Somewhere when my daughter was little, I had ordered a second one, for an eventual second child.
|Image: Mexican bola.co.uk|
But lately I got to thinking. Why would your baby need something familiar outside the womb? Surely he has you, his mother. Maybe he has even been listening to his daddy and siblings talk to him when he was still cosy inside, and so he’ll recognize them too.
If your baby has spent nine months listening to your inner sounds, your voice, tasting your smells, why would he need anything else?
From an attachment parenting point of view there is no need for the bola. You’ll be the child’s “bola” at all times.
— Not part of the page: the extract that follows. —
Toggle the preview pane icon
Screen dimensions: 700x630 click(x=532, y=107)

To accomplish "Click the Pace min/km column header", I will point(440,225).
My conclusion was that the bola was invented for babies who would be put in secondary care at an early age, or who would have to sleep in a crib from birth. Not for attached babies. And for them, yes, it may be a reminder of the safe haven that is not there, but isn’t that bittersweet.
As for soothing noises in the womb, what's more soothing than a mother's heartbeat? Isn't a bola adding more noise to an already noisy world?
And for the flipping head down... the same effect can be achieved with a small bell or yoga exercises.